Principles of universal design for learning
To further understand what UDL is, and how it can be applied to lesson plans and assessments, it is important to recognize the three core principles that underpin universal design for education. These principles can be applied to any course or field to ensure that all learners have access to an equitable learning environment where they can grow and participate in a community of knowledge.
- Engagement. Providing options for generating interest in learning; managing effort through feedback, collaboration, and community; and offering methods for self-regulation that increase motivation.
- Representation. Focusing on providing alternative ways to display both auditory and visual information; supporting the translation of text and symbols, and clarifying structure, vocabulary, and syntax; and maximizing opportunities for comprehension through offering background information, highlighting critical ideas, and assisting with information processing.
- Action and Expression. Offering physical action that enhances access to tools; providing multiple tools and media for communication and composition; and assisting with goal-setting through planning, managing information, and tracking progress.
What are the benefits of universal design in education?
Beyond building the foundation for an accessible and inclusive learning environment, there are a number of benefits of incorporating universal design in education. It can also:
- Reduce any potential stigma associated with diverse learning abilities, as a variety of options are available to all students, not just a select few.
- Provide flexibility in learning that enables students to build up their strengths by focusing on areas they may not be as confident in.
- Break down barriers that may exist for students with varying learning styles.
- Offer students multiple ways to learn.
How does UDL impact lecture creation and delivery?
When universal design is applied to education it affects the nature of how courses are structured and created. Whether asynchronous or synchronous, when it comes to lecture creation, teachers are tasked with providing a delivery method that is accessible to all students.
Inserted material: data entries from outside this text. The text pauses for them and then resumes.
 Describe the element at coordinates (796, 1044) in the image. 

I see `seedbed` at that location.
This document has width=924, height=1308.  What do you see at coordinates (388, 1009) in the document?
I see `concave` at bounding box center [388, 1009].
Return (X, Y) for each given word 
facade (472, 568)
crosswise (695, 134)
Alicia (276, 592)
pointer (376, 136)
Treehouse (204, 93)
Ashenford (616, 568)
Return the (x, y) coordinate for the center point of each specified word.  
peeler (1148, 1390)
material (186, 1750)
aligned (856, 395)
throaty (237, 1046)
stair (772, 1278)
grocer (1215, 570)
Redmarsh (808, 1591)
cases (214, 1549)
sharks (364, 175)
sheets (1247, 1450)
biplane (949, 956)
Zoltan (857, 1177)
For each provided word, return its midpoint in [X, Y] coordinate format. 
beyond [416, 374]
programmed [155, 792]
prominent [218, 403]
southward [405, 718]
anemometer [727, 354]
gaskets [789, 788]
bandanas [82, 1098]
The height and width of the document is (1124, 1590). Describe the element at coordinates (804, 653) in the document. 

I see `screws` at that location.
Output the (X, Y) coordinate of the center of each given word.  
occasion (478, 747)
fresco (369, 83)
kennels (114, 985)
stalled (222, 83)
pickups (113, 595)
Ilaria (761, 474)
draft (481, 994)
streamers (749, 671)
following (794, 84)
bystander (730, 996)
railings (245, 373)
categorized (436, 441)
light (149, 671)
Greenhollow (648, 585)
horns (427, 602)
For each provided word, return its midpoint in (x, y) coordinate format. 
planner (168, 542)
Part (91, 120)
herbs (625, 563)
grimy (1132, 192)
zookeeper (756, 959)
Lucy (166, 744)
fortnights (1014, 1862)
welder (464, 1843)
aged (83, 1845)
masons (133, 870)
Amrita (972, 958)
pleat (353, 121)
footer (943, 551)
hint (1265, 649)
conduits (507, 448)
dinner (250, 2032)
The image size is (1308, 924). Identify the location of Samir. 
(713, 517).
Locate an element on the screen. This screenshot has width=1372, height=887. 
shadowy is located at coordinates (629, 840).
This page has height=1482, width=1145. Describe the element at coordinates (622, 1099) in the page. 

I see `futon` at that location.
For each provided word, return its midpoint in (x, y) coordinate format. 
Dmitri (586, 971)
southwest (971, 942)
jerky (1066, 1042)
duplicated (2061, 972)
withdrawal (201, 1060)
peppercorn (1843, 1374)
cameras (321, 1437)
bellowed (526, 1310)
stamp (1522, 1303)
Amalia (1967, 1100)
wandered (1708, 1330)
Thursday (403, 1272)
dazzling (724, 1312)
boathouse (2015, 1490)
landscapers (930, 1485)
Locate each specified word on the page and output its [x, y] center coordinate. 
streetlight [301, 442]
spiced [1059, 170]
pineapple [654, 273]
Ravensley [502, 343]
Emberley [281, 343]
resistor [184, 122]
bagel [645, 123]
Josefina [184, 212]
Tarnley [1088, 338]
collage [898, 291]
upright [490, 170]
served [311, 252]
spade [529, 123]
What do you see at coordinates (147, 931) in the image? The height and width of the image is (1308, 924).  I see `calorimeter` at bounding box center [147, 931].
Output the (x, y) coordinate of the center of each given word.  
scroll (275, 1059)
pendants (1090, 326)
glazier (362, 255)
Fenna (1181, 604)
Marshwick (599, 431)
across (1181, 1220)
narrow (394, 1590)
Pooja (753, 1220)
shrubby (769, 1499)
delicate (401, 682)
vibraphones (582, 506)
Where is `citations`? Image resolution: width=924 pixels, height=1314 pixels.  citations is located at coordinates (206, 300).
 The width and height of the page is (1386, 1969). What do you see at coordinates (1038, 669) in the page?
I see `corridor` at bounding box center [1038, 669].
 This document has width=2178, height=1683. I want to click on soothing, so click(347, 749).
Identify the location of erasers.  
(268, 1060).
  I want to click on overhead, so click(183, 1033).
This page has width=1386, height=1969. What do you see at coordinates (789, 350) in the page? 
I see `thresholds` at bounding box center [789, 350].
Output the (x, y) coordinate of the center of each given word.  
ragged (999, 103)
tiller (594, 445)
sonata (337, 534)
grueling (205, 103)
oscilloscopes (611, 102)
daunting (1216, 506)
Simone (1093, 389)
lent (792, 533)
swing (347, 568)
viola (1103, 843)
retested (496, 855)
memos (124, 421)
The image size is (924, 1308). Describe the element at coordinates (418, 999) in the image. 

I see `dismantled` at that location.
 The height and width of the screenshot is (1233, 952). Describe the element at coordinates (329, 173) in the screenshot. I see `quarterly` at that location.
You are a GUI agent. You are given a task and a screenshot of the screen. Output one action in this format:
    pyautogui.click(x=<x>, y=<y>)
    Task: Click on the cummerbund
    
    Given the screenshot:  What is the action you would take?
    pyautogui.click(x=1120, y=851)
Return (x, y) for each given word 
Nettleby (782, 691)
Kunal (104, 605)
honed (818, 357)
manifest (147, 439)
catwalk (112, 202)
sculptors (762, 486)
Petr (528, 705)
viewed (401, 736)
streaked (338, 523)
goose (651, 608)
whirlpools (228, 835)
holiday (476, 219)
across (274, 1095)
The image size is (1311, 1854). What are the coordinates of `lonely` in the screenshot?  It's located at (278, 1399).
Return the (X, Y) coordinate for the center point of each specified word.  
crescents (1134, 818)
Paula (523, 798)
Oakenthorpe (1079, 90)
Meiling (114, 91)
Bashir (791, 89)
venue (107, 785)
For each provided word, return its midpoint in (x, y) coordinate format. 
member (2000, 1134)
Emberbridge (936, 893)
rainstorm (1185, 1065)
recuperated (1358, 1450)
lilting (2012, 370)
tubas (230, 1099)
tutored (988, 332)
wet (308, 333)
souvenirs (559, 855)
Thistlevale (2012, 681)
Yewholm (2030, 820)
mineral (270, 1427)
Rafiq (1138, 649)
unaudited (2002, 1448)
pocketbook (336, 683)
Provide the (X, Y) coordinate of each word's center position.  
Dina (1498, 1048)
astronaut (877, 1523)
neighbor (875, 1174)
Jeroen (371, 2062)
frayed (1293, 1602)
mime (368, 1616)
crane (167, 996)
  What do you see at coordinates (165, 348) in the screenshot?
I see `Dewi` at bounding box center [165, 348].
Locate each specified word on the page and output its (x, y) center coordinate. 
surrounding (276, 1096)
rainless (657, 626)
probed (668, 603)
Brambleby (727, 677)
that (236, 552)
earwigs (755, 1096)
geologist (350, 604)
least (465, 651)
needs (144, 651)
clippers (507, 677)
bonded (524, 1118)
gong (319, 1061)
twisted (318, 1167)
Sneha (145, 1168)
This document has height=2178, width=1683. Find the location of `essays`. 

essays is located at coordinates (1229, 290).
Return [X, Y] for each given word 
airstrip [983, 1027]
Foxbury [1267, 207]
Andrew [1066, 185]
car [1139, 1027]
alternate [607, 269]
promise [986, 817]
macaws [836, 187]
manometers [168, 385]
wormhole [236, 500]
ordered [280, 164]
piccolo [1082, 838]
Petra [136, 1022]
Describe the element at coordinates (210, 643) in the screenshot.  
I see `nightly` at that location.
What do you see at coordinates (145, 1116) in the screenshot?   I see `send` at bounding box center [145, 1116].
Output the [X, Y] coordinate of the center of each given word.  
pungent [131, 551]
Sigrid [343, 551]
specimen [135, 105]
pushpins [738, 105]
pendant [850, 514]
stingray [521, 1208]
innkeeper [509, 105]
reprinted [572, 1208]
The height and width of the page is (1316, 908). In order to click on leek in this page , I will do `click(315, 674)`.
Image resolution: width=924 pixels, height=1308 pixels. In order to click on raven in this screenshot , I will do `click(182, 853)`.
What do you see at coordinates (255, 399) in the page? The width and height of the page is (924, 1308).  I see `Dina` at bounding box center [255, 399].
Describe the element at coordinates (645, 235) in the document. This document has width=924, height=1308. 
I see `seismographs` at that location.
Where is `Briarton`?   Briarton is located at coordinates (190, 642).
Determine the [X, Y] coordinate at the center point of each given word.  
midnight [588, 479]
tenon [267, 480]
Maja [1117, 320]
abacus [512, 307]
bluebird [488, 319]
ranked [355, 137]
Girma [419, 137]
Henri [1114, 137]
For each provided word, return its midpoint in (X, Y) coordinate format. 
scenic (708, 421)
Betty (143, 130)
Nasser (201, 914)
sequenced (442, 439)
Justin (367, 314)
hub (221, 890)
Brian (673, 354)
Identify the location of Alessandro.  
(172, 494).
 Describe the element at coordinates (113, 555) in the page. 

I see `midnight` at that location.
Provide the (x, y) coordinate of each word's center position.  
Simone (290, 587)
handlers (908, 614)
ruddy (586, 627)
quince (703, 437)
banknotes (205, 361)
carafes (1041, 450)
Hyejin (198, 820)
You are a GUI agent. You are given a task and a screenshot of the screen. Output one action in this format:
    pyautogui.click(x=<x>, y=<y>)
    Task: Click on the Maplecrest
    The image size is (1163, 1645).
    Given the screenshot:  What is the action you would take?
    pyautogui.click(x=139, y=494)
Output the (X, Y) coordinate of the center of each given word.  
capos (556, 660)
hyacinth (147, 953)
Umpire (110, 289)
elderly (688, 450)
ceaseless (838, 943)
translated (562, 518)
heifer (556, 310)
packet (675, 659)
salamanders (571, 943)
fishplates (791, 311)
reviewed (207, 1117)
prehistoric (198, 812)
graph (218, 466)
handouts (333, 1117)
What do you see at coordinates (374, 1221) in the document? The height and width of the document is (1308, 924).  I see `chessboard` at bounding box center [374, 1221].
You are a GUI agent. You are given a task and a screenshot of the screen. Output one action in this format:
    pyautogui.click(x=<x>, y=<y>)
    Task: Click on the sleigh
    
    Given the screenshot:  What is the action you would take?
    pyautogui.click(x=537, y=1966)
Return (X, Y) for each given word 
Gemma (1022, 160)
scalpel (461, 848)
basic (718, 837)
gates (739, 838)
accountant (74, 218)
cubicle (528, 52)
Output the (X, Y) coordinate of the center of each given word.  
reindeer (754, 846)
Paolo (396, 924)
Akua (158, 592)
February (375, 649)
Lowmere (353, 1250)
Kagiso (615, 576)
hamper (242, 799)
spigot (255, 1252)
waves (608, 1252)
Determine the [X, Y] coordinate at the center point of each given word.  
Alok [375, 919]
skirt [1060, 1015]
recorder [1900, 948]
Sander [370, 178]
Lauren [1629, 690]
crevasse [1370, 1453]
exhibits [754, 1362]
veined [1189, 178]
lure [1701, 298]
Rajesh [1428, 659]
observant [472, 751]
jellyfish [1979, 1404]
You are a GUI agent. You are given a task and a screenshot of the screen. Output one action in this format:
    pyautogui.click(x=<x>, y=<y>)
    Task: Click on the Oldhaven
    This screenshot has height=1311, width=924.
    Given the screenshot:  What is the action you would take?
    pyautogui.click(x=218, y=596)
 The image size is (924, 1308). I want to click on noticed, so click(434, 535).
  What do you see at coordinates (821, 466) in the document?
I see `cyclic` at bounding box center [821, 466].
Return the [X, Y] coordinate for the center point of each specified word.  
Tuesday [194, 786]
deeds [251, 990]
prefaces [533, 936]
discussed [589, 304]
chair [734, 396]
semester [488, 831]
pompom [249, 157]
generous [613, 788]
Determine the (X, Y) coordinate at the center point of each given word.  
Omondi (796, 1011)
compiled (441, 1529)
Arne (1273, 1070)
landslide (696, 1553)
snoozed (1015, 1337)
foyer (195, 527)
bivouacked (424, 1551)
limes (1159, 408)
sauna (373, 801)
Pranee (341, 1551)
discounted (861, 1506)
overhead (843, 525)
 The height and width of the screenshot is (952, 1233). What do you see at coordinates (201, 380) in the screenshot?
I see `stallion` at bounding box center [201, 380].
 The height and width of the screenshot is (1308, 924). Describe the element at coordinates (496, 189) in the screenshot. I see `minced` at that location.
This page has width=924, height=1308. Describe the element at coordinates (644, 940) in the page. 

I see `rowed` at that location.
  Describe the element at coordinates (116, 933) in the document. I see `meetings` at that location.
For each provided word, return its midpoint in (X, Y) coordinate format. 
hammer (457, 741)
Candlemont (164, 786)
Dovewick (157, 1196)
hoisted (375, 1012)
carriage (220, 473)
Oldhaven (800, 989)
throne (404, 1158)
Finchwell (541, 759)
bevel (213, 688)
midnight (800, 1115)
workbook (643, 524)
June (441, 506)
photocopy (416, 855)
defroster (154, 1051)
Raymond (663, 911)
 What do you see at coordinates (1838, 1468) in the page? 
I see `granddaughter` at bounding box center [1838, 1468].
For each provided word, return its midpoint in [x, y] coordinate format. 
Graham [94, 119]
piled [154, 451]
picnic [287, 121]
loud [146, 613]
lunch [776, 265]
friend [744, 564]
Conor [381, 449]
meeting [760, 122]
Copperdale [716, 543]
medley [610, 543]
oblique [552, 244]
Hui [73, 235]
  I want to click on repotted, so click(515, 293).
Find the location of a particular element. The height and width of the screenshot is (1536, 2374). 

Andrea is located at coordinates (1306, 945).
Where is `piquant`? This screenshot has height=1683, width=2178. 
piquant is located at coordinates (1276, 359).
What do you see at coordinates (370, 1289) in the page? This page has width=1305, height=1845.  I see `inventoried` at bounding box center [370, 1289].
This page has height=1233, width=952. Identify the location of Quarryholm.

This will impact lecture creation and delivery by providing a positive learning environment for everyone and increase the number of students that are able to access and interact with the content.
Implementing UDL could involve ensuring that the information provided in slides adapts to all students’ needs – for example, is easy to read, has subtitles, and an audio reader. At the start of the semester a teacher could begin by building a positive classroom climate and send out a statement inviting any student with special accommodations or disability-related needs to meet with them, generating a progressive open-door policy where everyone feels heard.
Universal design for learning in practice
There are numerous instructional methods that utilize principles of UDL, focusing on certain goals such as class climate, interaction, delivery methods, feedback, assessment, accommodation, physical products, and information technology. An example of interaction might be to assign a group assignment that requires students to support each other and places value on a variety of diverse skills. In terms of assessment, an example would be to consider both group and individual performance equally and determine the merits of each combined.
When it comes to UDL, asynchronous lectures and course materials have the benefit of being able to integrate accessible elements such as lecture capture, playback, and captions – to name a few – to build the foundations of an equitable learning environment for every student.